"O facto de a boca beijar, comer e falar devia só por si sugerir àqueles que se agarram ao que é evidente e palpável a ideia de que estamos absolutamente perante o ininteligível". Quem o disse foi o escritor austríaco Hugo von Hofmannsthal, num livro de aforismos e pensamentos a que deu o perfeito título de 'Livro dos Amigos'. 2020 foi o ano que nos escondeu a boca atrás de uma máscara. Quantas vezes deu por si a sentir-se observado pelos outros e a perceber ‘ups, esqueci-me da máscara dentro de casa’? Pois. Eu também. Ana Luísa Amaral deu por ela à porta da farmácia a falar com a sua pequena cadela como se conversasse com um humano. “Quando reparei, tinha uma vizinha a olhar para mim” - diz-nos ao telefone. Para a poeta é no sorriso - e portanto na boca - que encontramos o espelho da alma. 2020 foi o ano que nos escondeu o sorriso, mas destapou dois rostos. Como Janus. O do bem, com ondas de solidariedade entre família, vizinhos e comunidade. E o do mal - em tantos casos de violência doméstica, institucional e online.

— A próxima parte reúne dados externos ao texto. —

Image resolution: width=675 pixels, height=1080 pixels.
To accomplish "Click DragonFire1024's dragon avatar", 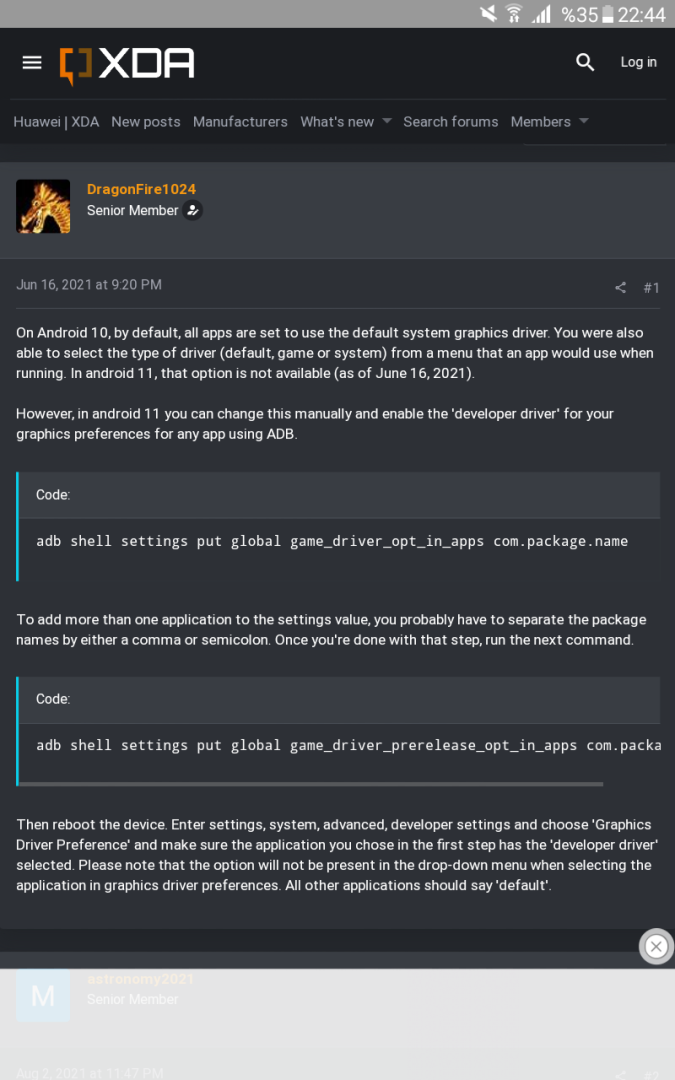I will 43,207.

2020 foi um ano duro. Conseguimos resumi-lo numa só palavra? Provavelmente não. 2020 foi um ano traumático. Horroroso. Difícil. Triste. Limitativo. Perturbador. Intenso. Foi um ano de força. De vizinhança. De casa. Foi um ano de solidão. E de introspecção. Foi um ano de muitas notícias. De epidemiologistas, virologistas, médicos, muitos médicos e enfermeiros nas notícias. Fecharam-nos os restaurantes, os bares, as discotecas. Mas não nos tiraram a música nas colunas no quarto ou nos auscultadores ligados ao telemóvel. O teatro resistiu. As livrarias e as editoras também. 2020 foi um ano de resistência. Para a cultura, para a restauração, para o comércio, para todos. Foi desgastante. Agora sabemos o que é a ‘fadiga pandémica’. E temos todos saudades de abraços e de beijos e de festas de aniversário e de jantares de grupo e de concertos e de viagens e de não ter medo. Temos saudades de uma certa leveza. De acordar e não pensar em máscaras nem desinfetantes. Queremos muito acordar. E fazer planos sem restrições da DGS e do Governo. Sem regras apertadas. Estamos cansados. 2020 foi o ano do Serviço Nacional de Saúde. O SNS está vivo e precisa de nós, do Estado. O ambiente também. Anda um iceberg à solta prestes a bater na Georgia do Sul. Estamos acordados para muitas questões que vão ecoar nos próximos anos.
2020 foi muito isto: o vírus SARS-COV-2, as alterações climáticas, o racismo, as teorias da conspiração e a tecnologia. É muito bom ter telemóvel e internet, mas é muito mau começar a trabalhar às 9h e não ter hora para parar. É muito bom ter condições financeiras para adquirir tablets e portáteis, mas é muito mau deixar horas a fio crianças ligadas a computadores. Para onde vamos? Queremos mesmo perder direitos laborais, civis e educacionais que custaram séculos a alcançar? 2020 foi o ano dos stickers. Foi o ano do digital. Estivemos e estamos nesta passagem de ano a viver tudo online. WhatsApp, Spotify, Facebook. TikTok. Email. Newsletters. Podcasts. 2020 foi o ano das notícias. Da importância de correr atrás dos factos. E de defendê-los sem tréguas. Estamos todos cansados de máscaras, mas estamos todos acordados. No tal 'Livro dos Amigos', Hofmannsthal escreveu: "As circunstâncias têm menos força do que se pensa para nos tornarem felizes ou infelizes; mas a antecipação de circunstâncias futuras na fantasia tem uma força descomunal." Nesta passagem de ano, alimente a fantasia e a esperança. O futuro está à sua espera. E se o futuro lhe der uma máscara, desenhe-lhe uma boca por cima. Adeus, 2020. Olá, 2021.